Cross-cultural effects; Standardized test; Classification agreement

Introduction

Currently, there is considerable worldwide commitment among clinicians to become responsible stewards of best practice and to apply evidence-based practice in providing services [1]. As part of this trend, clinicians worldwide have begun using standardized U.S. tools with strong psychometric properties for clinical purposes with or without appropriate cross-cultural adaptations. The use of standardized normative American data for purposes of local practice with local populations, as well as the translation and adaptation of American instruments for use with populations speaking other languages and from different cultures, are issues drawing increased attention in health-related research and practice [2-4]. Findings from cross-cultural studies [5], suggest that differences in performance on developmental tests among subjects from different cultural backgrounds may be attributed to different preferred languages [2,6-7], cultural practices [8,9], test materials and procedures [10,11], race and socioeconomic status [7,12], and environmental and biological factors. These findings highlight the need to ensure that the norms for all tests are appropriate for the specific cultural groups being assessed.

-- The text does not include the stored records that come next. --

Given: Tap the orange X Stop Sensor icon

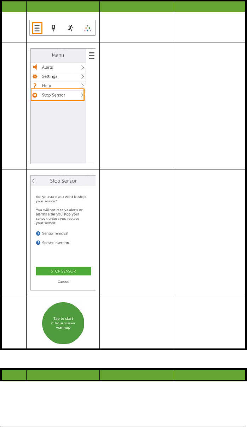Looking at the screenshot, I should 35,95.
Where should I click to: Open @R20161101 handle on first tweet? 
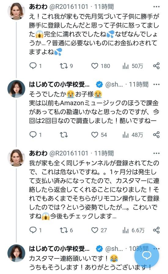[x=69, y=7]
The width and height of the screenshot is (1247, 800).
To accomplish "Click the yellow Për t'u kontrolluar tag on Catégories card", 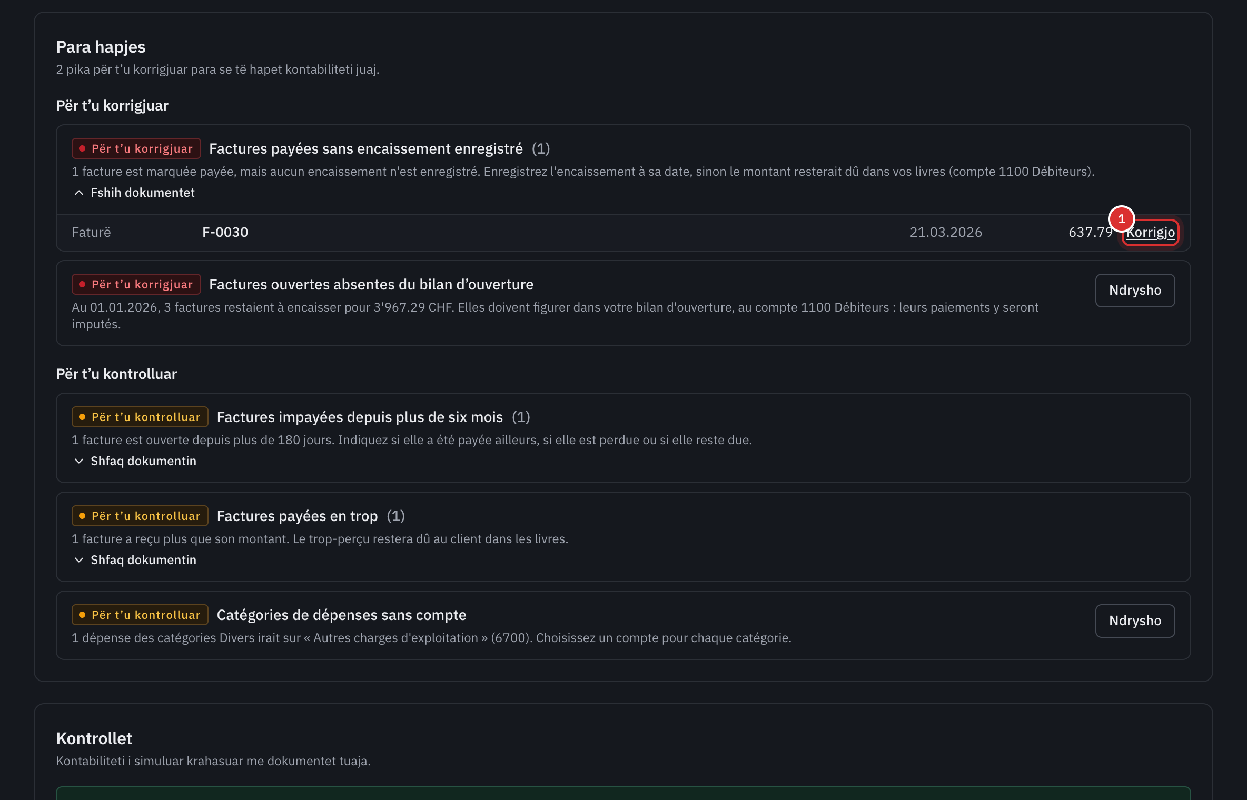I will tap(140, 615).
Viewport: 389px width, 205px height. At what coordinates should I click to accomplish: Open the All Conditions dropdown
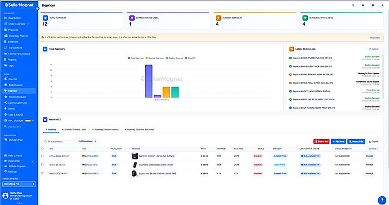[x=87, y=141]
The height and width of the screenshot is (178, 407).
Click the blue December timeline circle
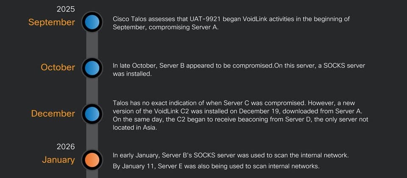(x=92, y=114)
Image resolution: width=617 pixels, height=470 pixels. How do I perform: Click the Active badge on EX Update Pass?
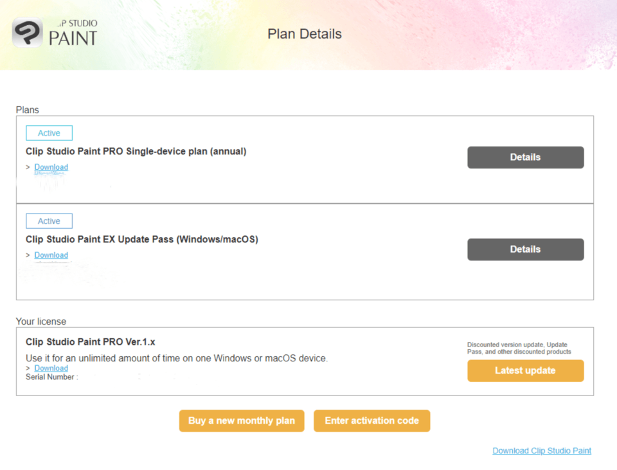(x=49, y=221)
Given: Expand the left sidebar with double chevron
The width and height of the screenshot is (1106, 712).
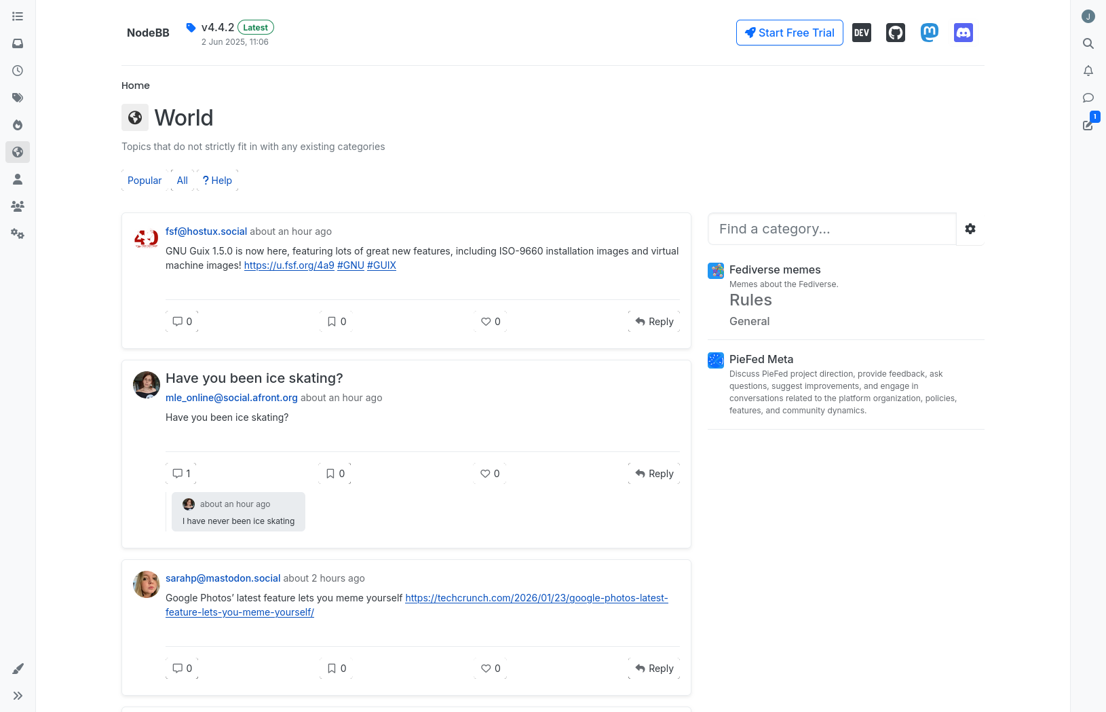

Visual-motor integration is the ability to coordinate visual perception and motor skills [12-14]. Having adequate visual-motor skills is important in and of itself and as a prerequisite to the development of academic skills and learning aptitude [15-18]. Visual-motor skills were found to be effective predictors of handwriting legibility for school-aged children [19-22], learning readiness, reading and math academic performance and behavior [23,24], and participation in sport activities [25,26]. Research has shown that visual-motor skills can be improved and enhanced with therapy. Early identification of children with motor impairment is critical so that remedial intervention can be offered to facilitate full participation in school [9,25,27-31,]. Evaluating visual-motor skills has become one of the most prevalent reasons for referrals to clinicians providing pediatric services [31,32].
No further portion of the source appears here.